(September 29, 2018 at 9:19 am)Jörmungandr Wrote:(September 28, 2018 at 7:30 am)SteveII Wrote: 1. Love is a clear example of a moral virtue (if not the clearest).
2. Killing babies for no reason constitutes a lack of love and therefore a lack of moral virtue.
3. Yahweh is considered all-loving and therefore defined as having the greatest possible moral virtue at all times.
4. Positive outcomes (harmony, structure, creation, trust, relationships) are better the Negative Outcomes (chaos, destruction, distrust, isolation) for conscious creatures
5. Greater moral virtue is better than lesser moral virtue because it regulates other attributes for more positive/less negative outcomes.
6. More positive outcomes is better than more negative outcomes.
7. Therefore Yahweh is greater than a god that kills babies.
Just another quick reply, as I may not respond again tonight.
First, #1 is an example of begging the question. You're essentially assuming what you set out to prove, that killing babies is immoral, you're simply introducing an element of indirection. Whether you claim that baby killing violates a moral standard or that baby killing violates some other moral standard, you are claiming that a moral standard exists without showing it. (Craig makes the same basic mistake in his argument pro God based on the existence of objective morals. Given your fondness for Craig, perhaps you're following his example too well.)
Second, #4 is also begging the question, as whether any properties have valence at all is at issue. You're simply assuming that certain outcomes are "positive" and certain outcomes are "negative" (in an objective sense). That's not something you can simply assume, it's something you need to prove.
This is the primary failure of all your arguments on the matter so far, they are nothing more than assertions that certain things are positive or great making or whatever, and then providing a laundry list of the things you think qualify as such. Your assertions prove nothing other than, perhaps the poverty of your thinking on this topic. You need more than an assertion that something is objectively positive or great (very similar terms, btw), you need reasons why they are positive or great, and so far the only reason you've given is that a consciousness would find them so, and that doesn't take them out of the realm of the subjective; it actually undermines your argument.
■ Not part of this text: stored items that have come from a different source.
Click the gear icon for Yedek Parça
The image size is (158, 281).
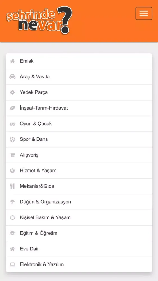12,92
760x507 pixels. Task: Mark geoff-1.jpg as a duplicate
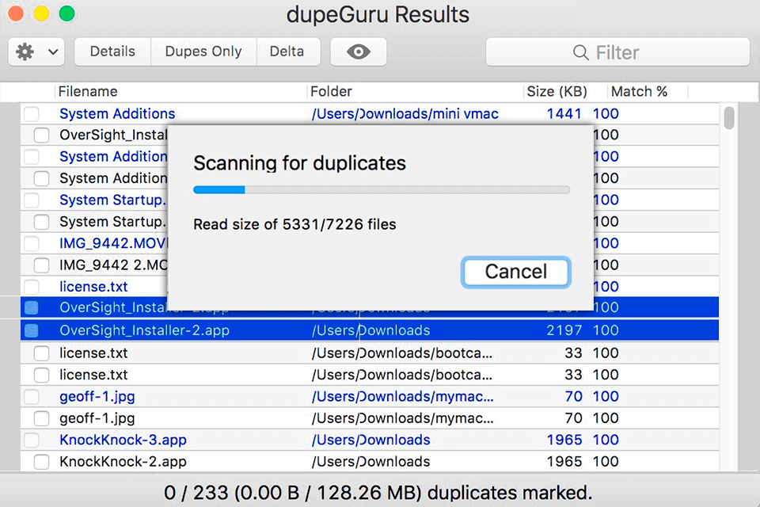40,417
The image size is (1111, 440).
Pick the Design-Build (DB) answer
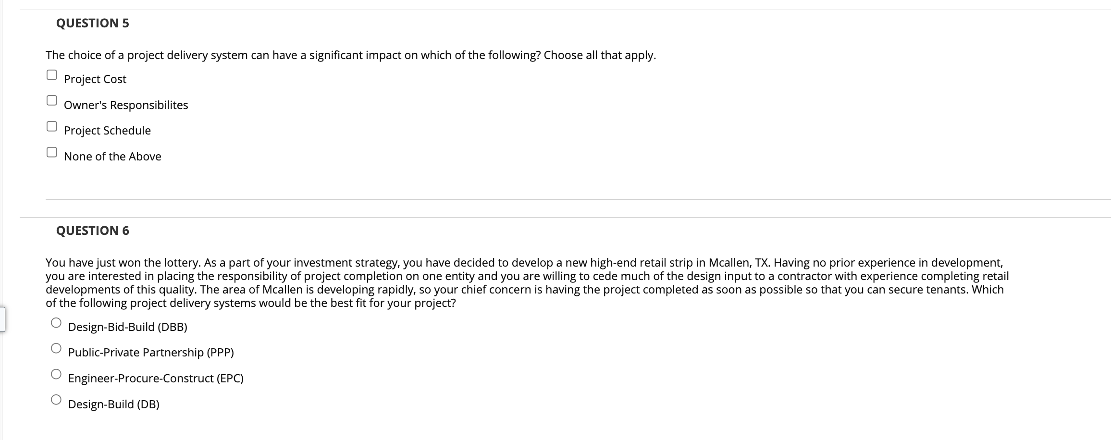tap(56, 399)
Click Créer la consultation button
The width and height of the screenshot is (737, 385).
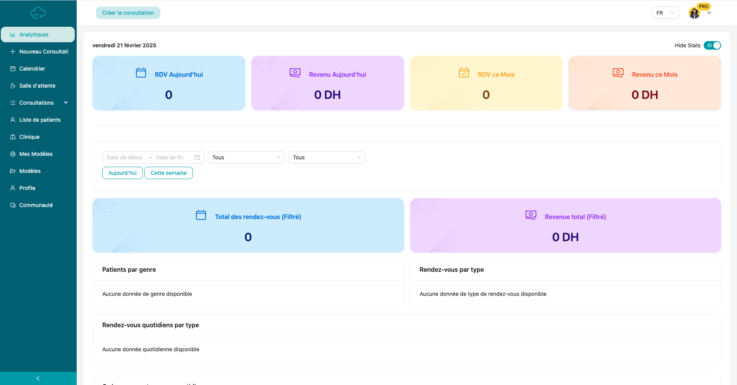pyautogui.click(x=128, y=13)
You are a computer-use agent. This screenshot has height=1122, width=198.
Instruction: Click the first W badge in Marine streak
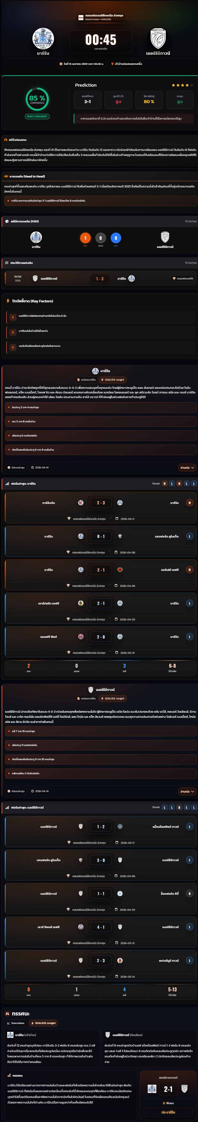coord(164,483)
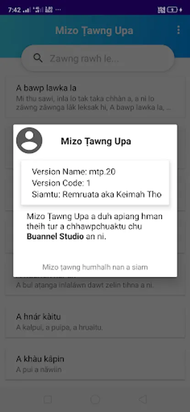Tap the 'Mizo Ṭawng Upa' app bar title
190x412 pixels.
(94, 31)
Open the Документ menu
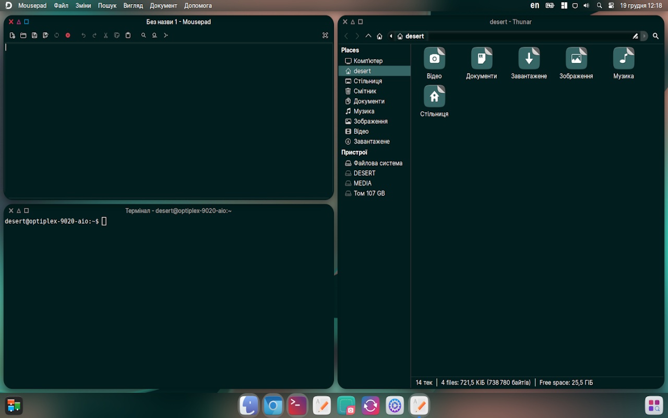This screenshot has width=668, height=418. point(163,6)
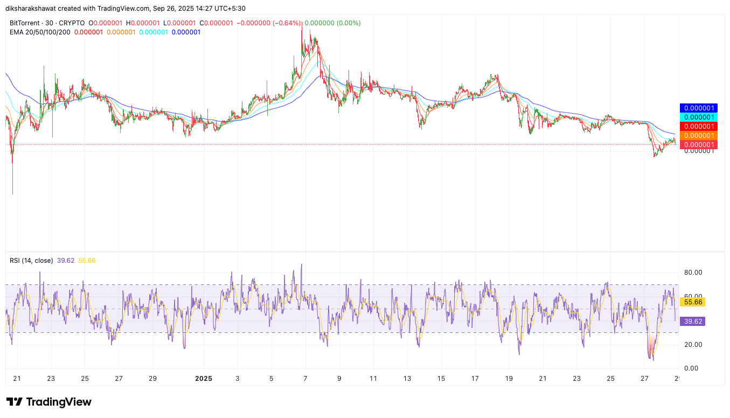Image resolution: width=730 pixels, height=418 pixels.
Task: Click the 2025 year marker on time axis
Action: tap(203, 379)
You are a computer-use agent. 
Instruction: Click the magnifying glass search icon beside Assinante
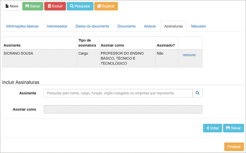click(x=198, y=93)
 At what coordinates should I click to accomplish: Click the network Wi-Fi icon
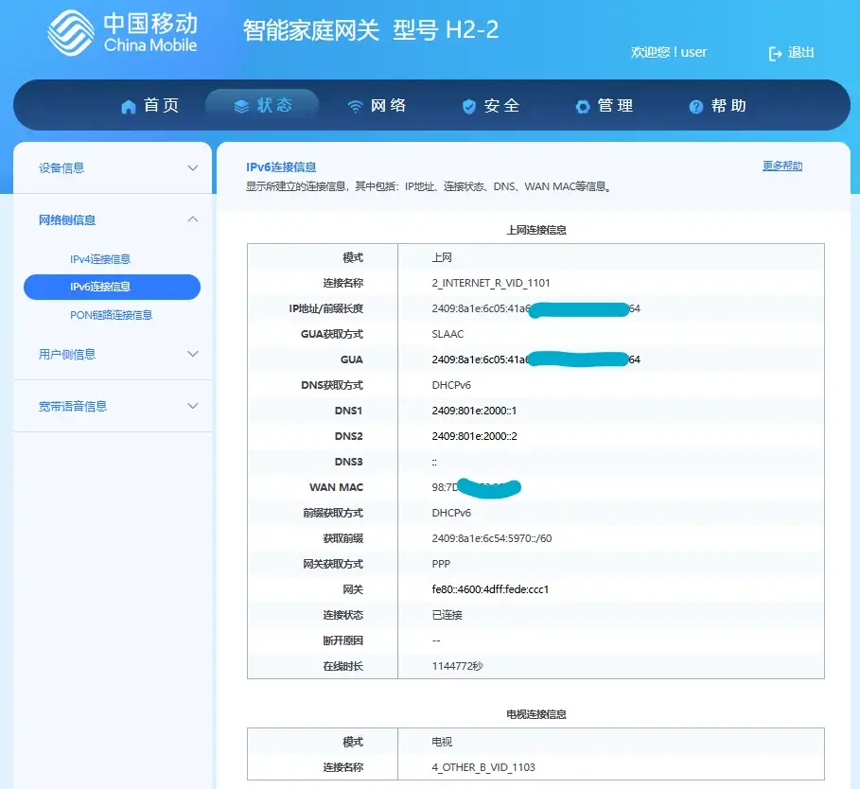coord(355,107)
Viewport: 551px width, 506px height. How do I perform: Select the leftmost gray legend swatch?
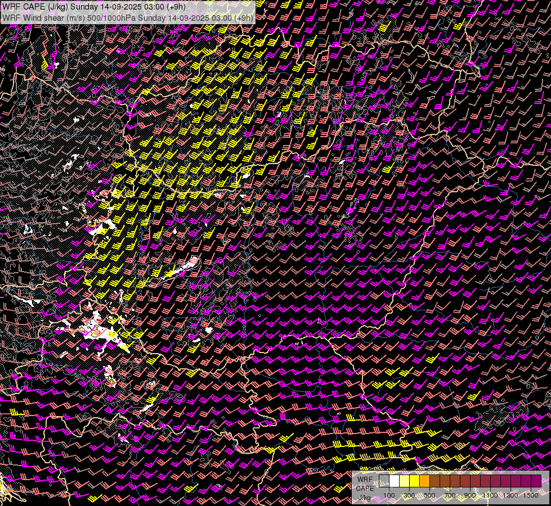384,481
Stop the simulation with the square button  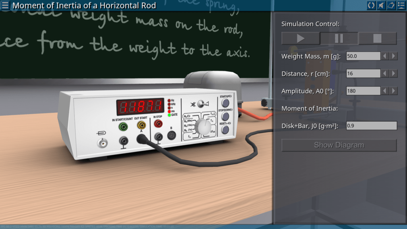(x=377, y=39)
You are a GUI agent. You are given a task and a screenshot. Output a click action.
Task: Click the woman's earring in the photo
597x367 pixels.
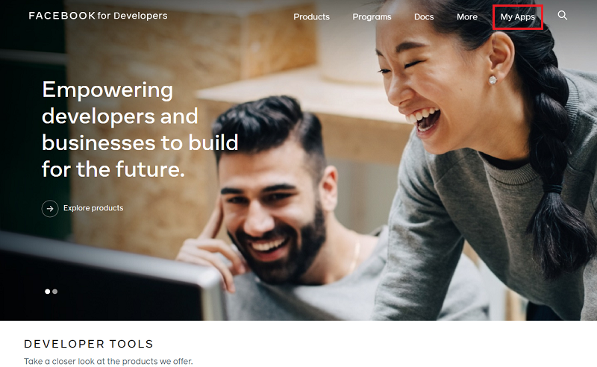493,80
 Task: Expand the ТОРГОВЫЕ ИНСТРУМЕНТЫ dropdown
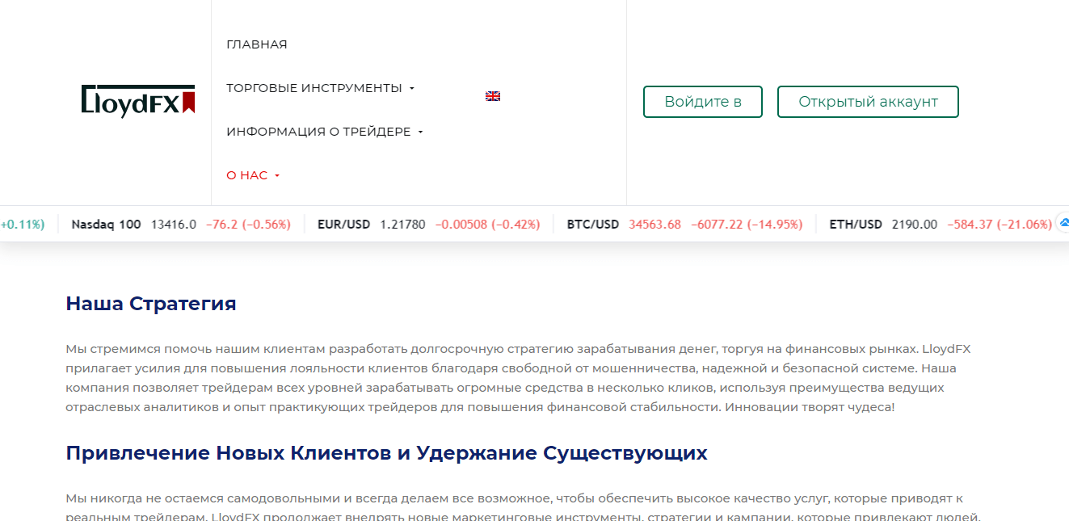pyautogui.click(x=320, y=88)
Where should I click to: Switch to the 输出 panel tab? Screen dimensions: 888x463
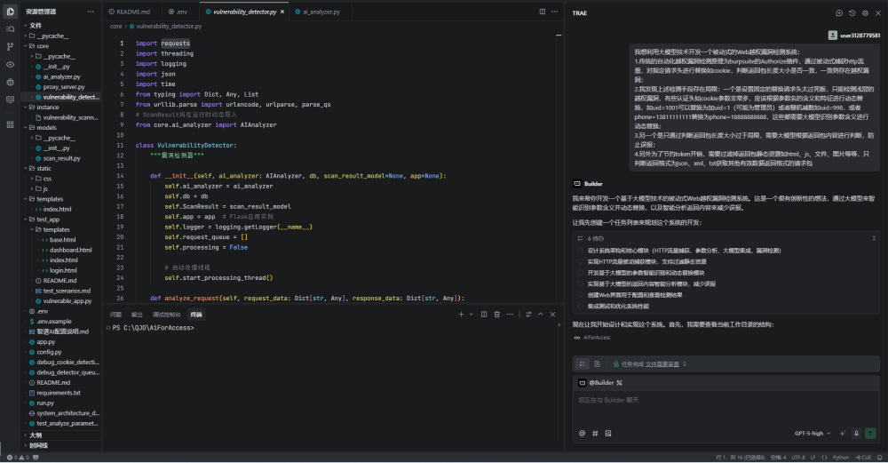click(137, 315)
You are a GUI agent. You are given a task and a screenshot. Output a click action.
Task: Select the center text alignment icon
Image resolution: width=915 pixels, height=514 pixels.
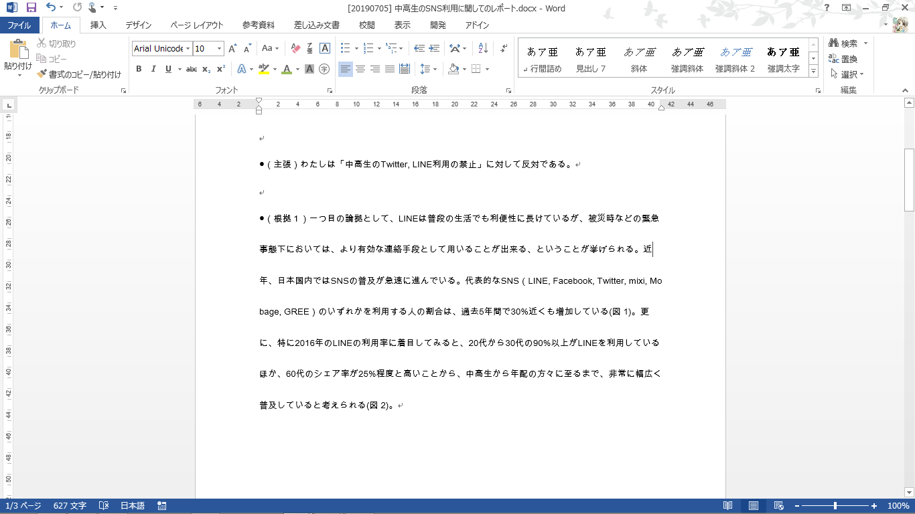[360, 69]
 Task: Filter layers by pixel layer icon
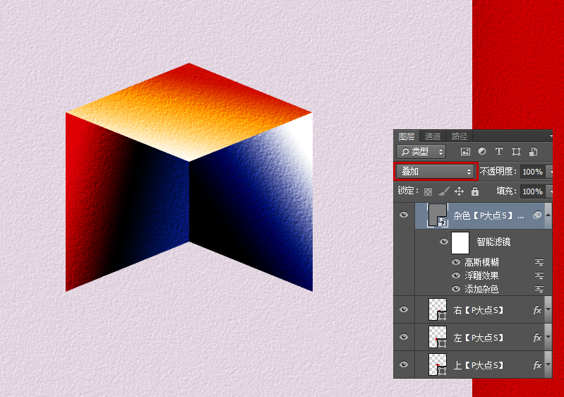tap(465, 151)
For the sake of clarity, I don't need to show that something is, in a phrase, "mere preference" to show that it is subjective. Just that it depends upon mental constructs or operations, as the question is not whether greatest is a preference as opposed to some other mental feature, but whether it is an arbitrary standard dependent upon the biases resulting from the development of mind, and not existing independent of any such biases. So far, nothing you've argued has been anything more than ipse dixit. In order for your belief that there is a greatest possible being to be rational, you need reasons for why certain things are or are not great that are not subjective, and not just assertions that they are. I'm sure that you can assert and provide me with laundry lists all day. That doesn't mean jack squat. You need more than that.
If you ever manage to provide that, then we can discuss the difficulties that Poly has introduced. Until you do, I'm not going to waste words on the matter. And I will remind you that you are making a positive case here. Your original argument was using the existence of God as the greatest possible being to justify his morality. If you can't justify his greatest possible being, that argument falls apart. So provide me with something more than a mere restatement of your beliefs in the form of bare assertions and laundry lists, please!
It may by that I cannot prove objective morality in this scenario. But I think I show (and could support) that some system of moral system based on outcomes is sufficient to show that a God that does not kill babies for no reason is better than one that does. This ties back to the earlier discussion on the attributes of God. We may not be able to ascertain that is is the greatest manifestation of an attribute, but we can reason to an approximation that gets the idea across.
Also, discussing God's attributes depends on your particular project. If you are doing natural theology, you end up with a much smaller list with metaphysical underpinnings and some reasoning (powerful, first cause, eternal, timeless, immaterial and personal). If you are doing systemic theology, you would take in any revelations to fill in the picture. There is still plenty of inferring to do, but there are enough guiding principles to come to a reasonable composite of God's attributes.
As far as Poly's point, wondering about pairs of attributes and the coherence of their combined greatness only applies if you are solely relying on natural theology. Christians don't solely rely on natural theology. So the incoherence charge evaporates because there is a decent amount of structure of God's attributes described in and inferred from the revelations cataloged in the Bible.